ЗАДАНИЕ 1:
Верните дословно фрагмент предоставленного текста, начиная со слов «Что ж, иногда» и продолжая до слов «решение о самороспуске.» включительно.
ЗАДАНИЕ 2:
Объясните в одном–трёх предложениях, почему, согласно предоставленному тексту, люди сочли себя обманутыми перестройкой.
ЗАДАНИЕ 3:
Какого числа Горбачёв выступил с прощальной речью, упомянутой в предоставленном тексте?

ПРЕДОСТАВЛЕННЫЙ ТЕКСТ:
◆ ◆ ◆
Горбачёву не на кого было пенять, кроме самого себя и… России. В конце концов он и сам в своем прощальном выступлении 25 декабря сказал: «Я понимал, что начинать реформы такого масштаба и в таком обществе, как наше, – труднейшее и даже рискованное дело». Не предупреждал ли о рискованности, если не об обреченности его проекта один из великих исследователей непознаваемой для иностранцев «русской души», говоривший, что, даже получив возможность выбора, русский человек вовсе не всегда выбирает свободу? «Ничего и никогда не было для человека и для человеческого общества невыносимее свободы, – словно предостерегал будущих российских реформаторов Великий Инквизитор из „Братьев Карамазовых“ Достоевского. – Нет у человека заботы мучительнее, как найти того, кому бы передать поскорее тот дар свободы, с которым это несчастное существо рождается… Накорми, тогда и спрашивай с них добродетель…»
Перестройка, увы, не накормила людей, и, хотя формально это не обещалось, они сочли себя обманутыми, тем более что дарованной всем свободой смогли воспользоваться и распорядиться лишь немногие. «Мы исправили подвиг твой и основали его на чуде, тайне и авторитете. И люди обрадовались, что их вновь повели, как стадо», – могли бы эти немногие повторить вслед за Инквизитором. Но даже когда Горбачёв осознал, что ни послушные своим вождям республиканские парламенты, ни обиженный на него Верховный Совет, ни общественное мнение, безжалостное к проигравшим политикам, ни избавленная от страха глумливая пресса не готовы поддержать его, он не капитулировал. Ему оставалось повести свой последний бой за то, чтобы его теперь уже неизбежный уход, как и все, что он сделал, находясь у власти, стал новым явлением в российской политике и осуществился в рамках закона.
Его настойчивые усилия, хотя бы задним числом, законодательно оформить беловежскую сделку «на троих» многие в эти дни, включая даже близких сотрудников, воспринимали как отчаянные, хотя и заведомо обреченные, попытки задержаться в Кремле. «М.С. никак не поймет, – читаем в дневнике А.Черняева, – что его дело сделано, давно следовало бы уходить, надо беречь достоинство и уважение к сделанному им в истории… Каждый день „цепляния“ за Кремль отдаляет тот момент, когда история поставит Горбачёва на его место великого человека ХХ столетия».
Что ж, иногда даже близкие люди могут не до конца понимать друг друга. «Наша семья не была приспособлена к власти», – без сожаления констатирует Ирина Горбачёва. Не Кремль держал президента, и не отнимаемая у него власть удерживала от того, чтобы хлопнуть дверью, а желание «сделать все цивилизованно» в нецивилизованной стране. «Вы же не с большой дороги», – пробовал объяснить он Ельцину, уговаривая дать возможность союзному парламенту принять официальное решение о самороспуске.
В своем заявлении 10 декабря, после беловежских событий, Горбачёв писал: «Судьба многонационального государства не может быть определена волей руководителей трех республик. Вопрос этот должен решаться только конституционным путем с участием всех суверенных государств и учетом воли их народов».
◆ ◆ ◆
ПРИВЕДЁННЫЕ ДАННЫЕ:
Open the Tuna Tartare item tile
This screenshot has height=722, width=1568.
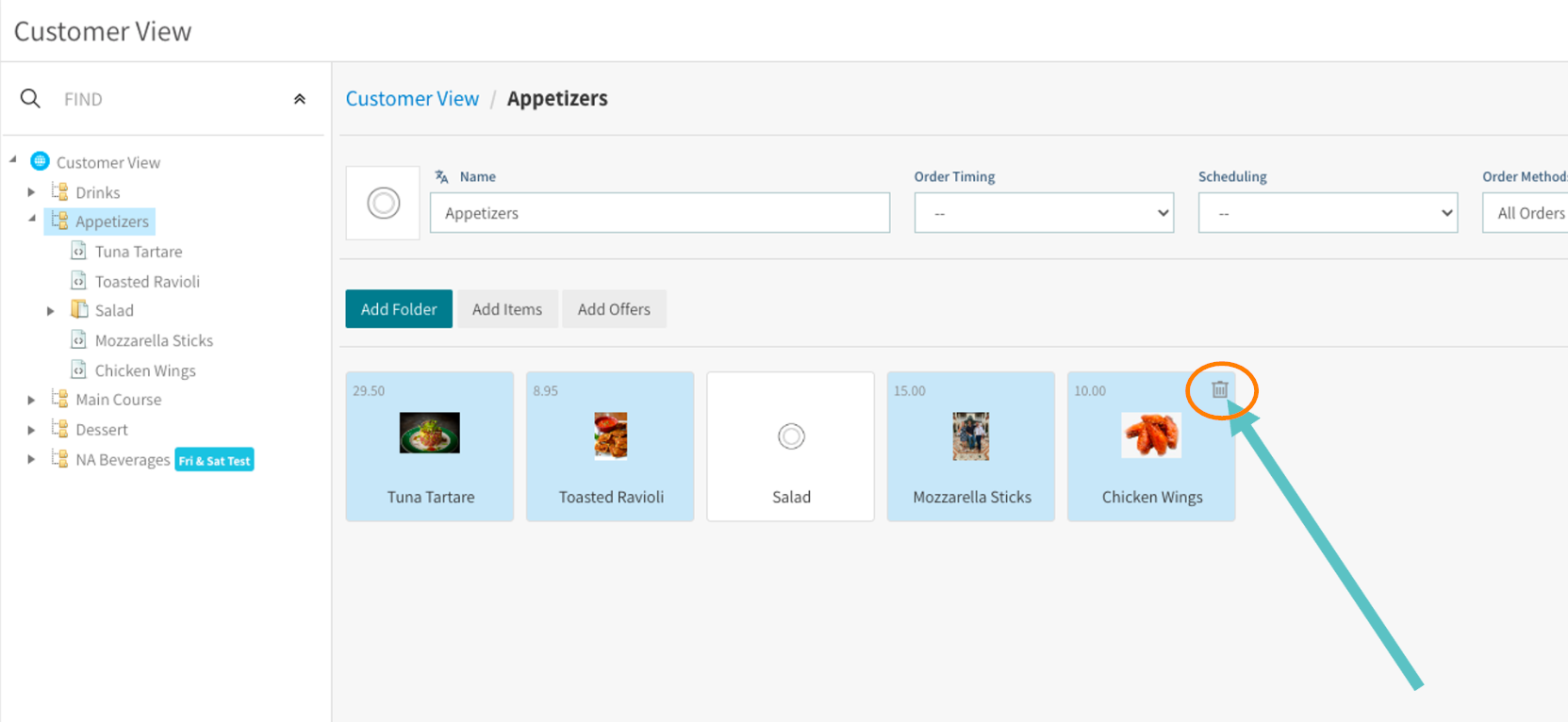(430, 447)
◆ ◆ ◆
ПОЛНЫЙ ОТВЕТ 1:
Что ж, иногда даже близкие люди могут не до конца понимать друг друга. «Наша семья не была приспособлена к власти», – без сожаления констатирует Ирина Горбачёва. Не Кремль держал президента, и не отнимаемая у него власть удерживала от того, чтобы хлопнуть дверью, а желание «сделать все цивилизованно» в нецивилизованной стране. «Вы же не с большой дороги», – пробовал объяснить он Ельцину, уговаривая дать возможность союзному парламенту принять официальное решение о самороспуске.

ПОЛНЫЙ ОТВЕТ 2:
Перестройка не накормила людей, и, хотя формально этого не обещала, они почувствовали себя обманутыми. Кроме того, дарованной всем свободой смогли воспользоваться и распорядиться лишь немногие.

ПОЛНЫЙ ОТВЕТ 3:
25 декабря.